Omar also works to demystify technology issues through weekly TV
and radio segments on WNBC's Today in New York and NPR's
Tavis Smiley Show . Similarly, Omar tutored Oprah Winfrey
in her first exploration of the Net in the 12-part series 'Oprah
Wasow's success as a credible and
friendly guide to the Internet led Newsweek to name him
one of the "fifty most influential people to watch in cyberspace,"
and People magazine to call him the "Sexiest Internet
Executive, 2001." Successful Meetings Magazine named him
one of the "21 Top Speakers for the 21st Century."
As a result of his active participation
in a number of social issues, particularly the charter school movement,
Omar was selected to be a fellow in the Rockefeller Foundation's
Next Generation Leadership program. In Fall 2003, a K-4 charter
school that Omar helped found opened in his hometown of Brooklyn.
He can be reached at email@example.com
Technology & You Columnist
Steve Wildstrom created BusinessWeek's
Technology & You column in 1994. The goal of the column, which
appears weekly with regular supplements at
BusinessWeek Online , is to help readers understand and use
personal technology to enhance their jobs and their lives.

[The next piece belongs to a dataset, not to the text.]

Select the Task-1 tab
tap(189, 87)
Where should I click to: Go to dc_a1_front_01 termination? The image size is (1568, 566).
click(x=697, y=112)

Before starting Technology
& You, Steve served as senior news editor in BusinessWeek's
Washington bureau and edited the Washington Outlook column. Since
joining the magazine in 1972, he has served in variety of capacities,
covering politics, economics, and labor in Washington and Detroit
and was also deeply involved in the computerization of editorial
operations in the 1980s. A native of Detroit, Steve is a graduate
of the University of Michigan.
Aprille J. Ericsson, Ph.D.
A Howard University Board of
Trustees member since 2004, Dr. Ericsson is an Instrument Manager
and Aerospace Engineer at NASA Goddard Space Flight Center. She
received a B.S. degree from Massachusetts Institute of Technology
and M.S. and Ph.D. degrees from Howard University, where she served
several terms as the President of the Graduate Student Council.
She is the first African-American female to receive a Ph.D. in Mechanical
Engineering from Howard University.
She has 20 years of experience
in structural dynamics, controls, and instrument management of spacecraft
missions, was featured on the NBC Nightly News Series Women to Watch,
and is listed in history books honoring African-Americans in Aerospace
and Science. She has received numerous awards, including the 2002
HU College of Engineering, Architecture, Computer Sciences (CEACS)
Alumni Excellence Award, and the 1997 Women in Science and Engineering
Award for Best Female Engineer in the Federal Government.
The HU Upward Bound Math and
Science Initiative Program is named in her honor. She is a charter
member of the HU CEACS Alumni Network, and her board posts include:
Forestville Military Academy, The Center for Quality in Urban Education
and the HU Middle School of Mathematics and Science.
Program Manager in Windows
Core OS Deployment
Stephon Watson, a 24 year old Chicago
native, is a Purdue University College of Electrical Engineering
graduate. Stephon has served in several leadership roles, including
2005-2006 National Society of Black Engineers Region 4 Chairperson.
Stephon led the Region 4 Executive Board in executing the NSBE mission,
vision, and directives throughout the Great Lakes Region. Under
his leadership, Region 4 had a 40% membership increase and secured
record funding. In 2006-2007, Stephon served as the Region 4 Chairperson
Emeritus, where he handled region's governing policies, documents,
and elections. He also served as an advisor to the regional executive
board. Stephon served as the NSBE Training and Transitioning Coordinator,
where he organized the training and transitioning activities for
NSBE's National and Regional Leadership programs.
At Purdue University, Stephon was a teaching
assistant for freshmen engineering courses, assisted the Minority
Engineering Programs Office, conducted undergraduate research, tutored
6th-8th graders, and participated in bible study. In all of these
activities, he demonstrated a commitment to serving others in a
manner leading to opportunities and rewards for all. Stephon is
excited about his Microsoft responsibilities as a Program Manager
in the Windows Core Deployment Organization.